Pixel coordinate grounding data:
--*--
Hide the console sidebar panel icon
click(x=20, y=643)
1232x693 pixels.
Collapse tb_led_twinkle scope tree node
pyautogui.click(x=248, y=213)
--*--
REQUIREMENT:
Retype the entries in full. Keep every line identical.

SOLUTION:
Hide the console sidebar panel icon
click(x=20, y=643)
1232x693 pixels.
Collapse tb_led_twinkle scope tree node
pyautogui.click(x=248, y=213)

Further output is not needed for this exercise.